(Dataset excerpts)
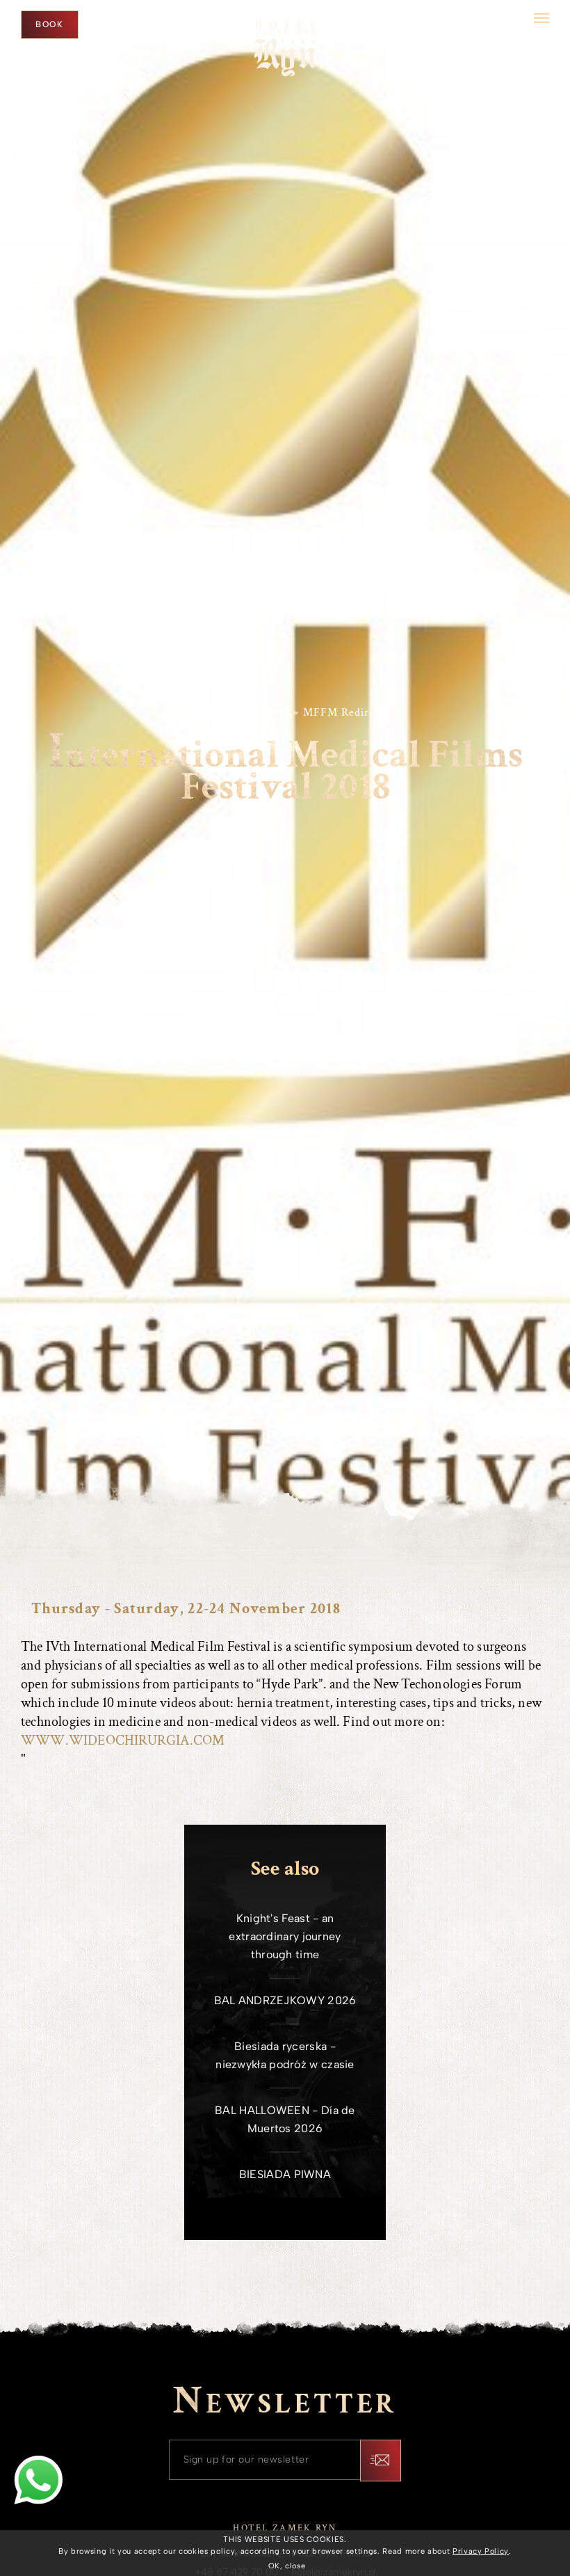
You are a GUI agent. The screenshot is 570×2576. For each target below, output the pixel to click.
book (49, 24)
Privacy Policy (481, 2551)
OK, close (287, 2565)
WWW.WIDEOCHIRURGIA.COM (123, 1740)
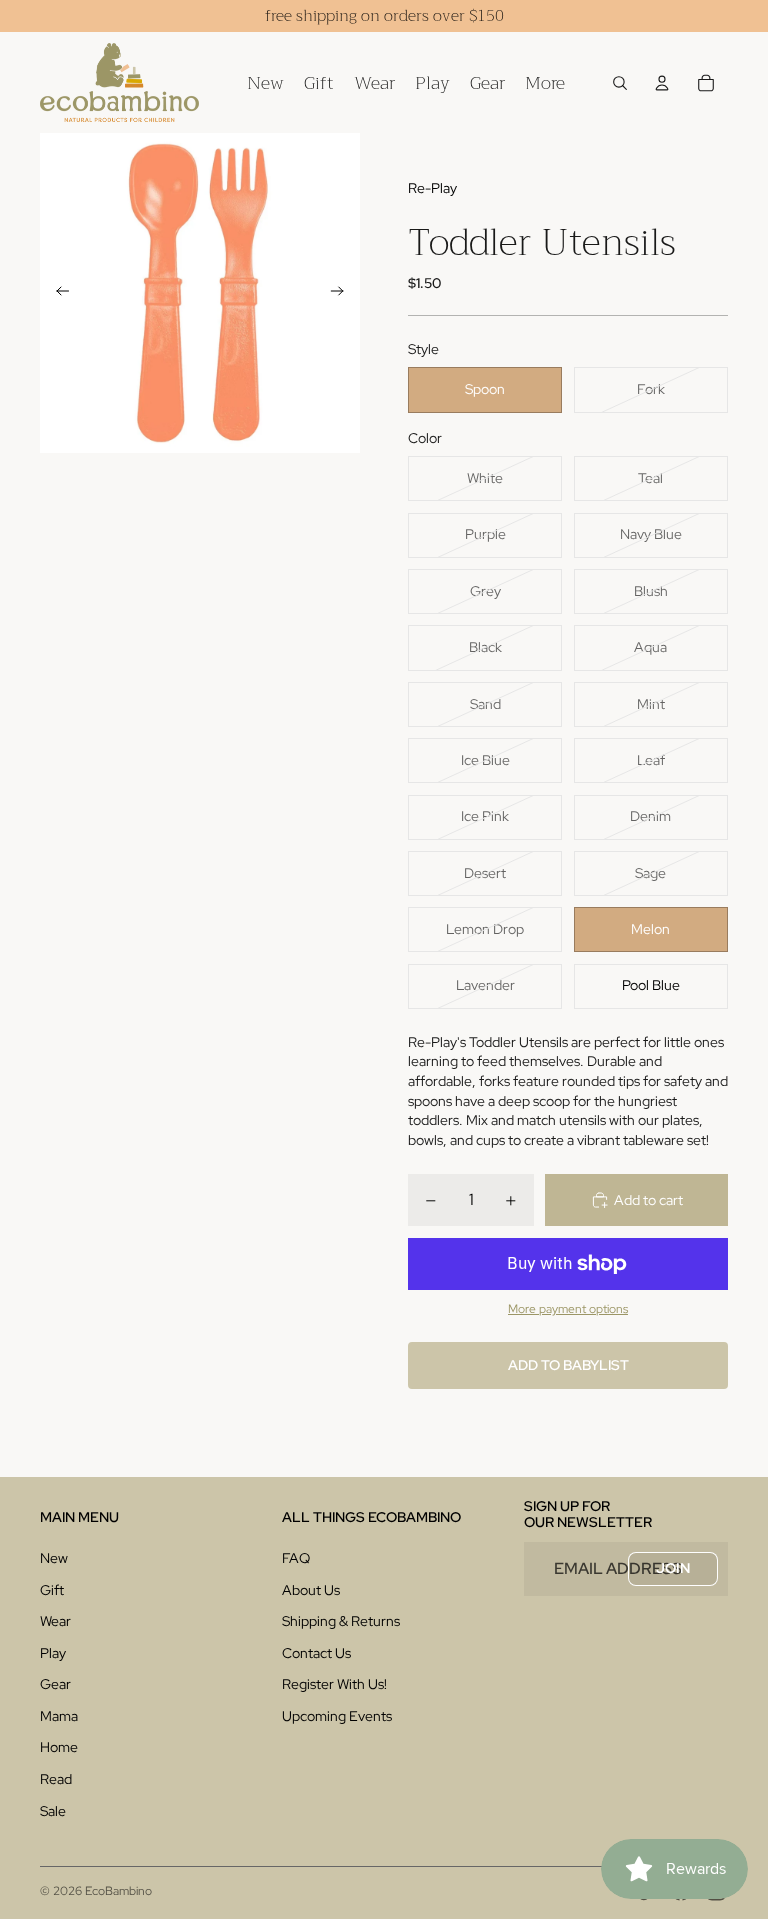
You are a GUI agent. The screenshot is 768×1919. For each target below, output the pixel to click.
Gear (55, 1684)
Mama (59, 1716)
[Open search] (620, 83)
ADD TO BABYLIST (568, 1365)
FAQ (296, 1558)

# Aim of the task
Please return all lines above in which the string "output" is found.

# Task solution
You are a GUI agent. The screenshot is 570×2576. For each target below, output the pixel to click.
You are a GUI agent. The screenshot is 768×1919. For each target below, output the pixel to click.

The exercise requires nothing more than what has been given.